Ministers of State in the President’s Office Investments and Planning
- Incumbent
- Assumed office 4 July 2022
- Preceded by: Established

19th Minister of Industry and Trade
- In office 1 April 2021 – 8 January 2022
- President: Samia Suluhu
- Preceded by: Geofrey Mwambe
- Succeeded by: Ashatu Kijaji

Member of Parliament for Ubungo Constituency
- Incumbent
- Assumed office November 2020
- Preceded by: Saed Kubenea

Ministers of State in the President’s Office
- In office 5 December 2020 – 31 March 2021
- Preceded by: Angellah Kairuki
- Succeeded by: Mohamed Mchengerwa

Personal details
- Born: 21 June 1971 (age 53) Singida Region, Tanzania
- Political party: Chama Cha Mapinduzi
- Education: Mgela Primary School (1981-1987), Mwenge Secondary School (1988-1991), Pugu Secondary School
- Profession: University of Dar es Salaam (BA) (MA) University of Southampton (PhD)

= Kitila Mkumbo =

Tanzanian politician

Kitila Alexander Kanyama Mkumbo is a Tanzanian politician and an academic professor.

== Career ==
He is a founder and director of Maarifa Research and Training Associates, a not-for-profit non-government institution that engages in provision of research, consultancy and training services in a wide range of areas in education and social sciences. As a director of this institute, he leads a team of seven researchers and consultants. He is also an adjunct professor at the Tumaini University Dar es Salaam College, where he is engaged in teaching and research on parttime basis.

=== Political career ===
In 2020, Mkumbo ran in the 2020 Tanzanian general election and won the Member of Parliament seat for Ubungo.
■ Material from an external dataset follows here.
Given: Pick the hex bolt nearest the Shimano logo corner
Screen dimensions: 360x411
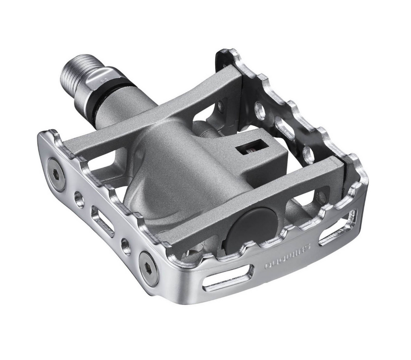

Before that he had a brief stint in government as the Permanent Secretary of the Ministry of Water in the Tanzanian Union Government.

In Samia Suluhu Hassan inaugural cabinet, he was appointed as the Minister of Industry and Trade, however, was then replaced by Ashatu Kijaji in the first reshuffle. In July 2023, after a few changes in ministerial dockets, he rejoined the cabinet and was given the ministerial position of investments and planning in the presidents office.

== Education ==
He holds a PhD in psychology from the University of Southampton, UK; Master of Applied Social Psychology and BSc (education) from the University of Dar es Salaam, Tanzania. Kitila Mkumbo has published widely in peer-reviewed journal articles and made dozens of presentations at international academic conferences. He has supervised 31 postgraduate students, with 24 master-level candidates and 7 PhD candidates.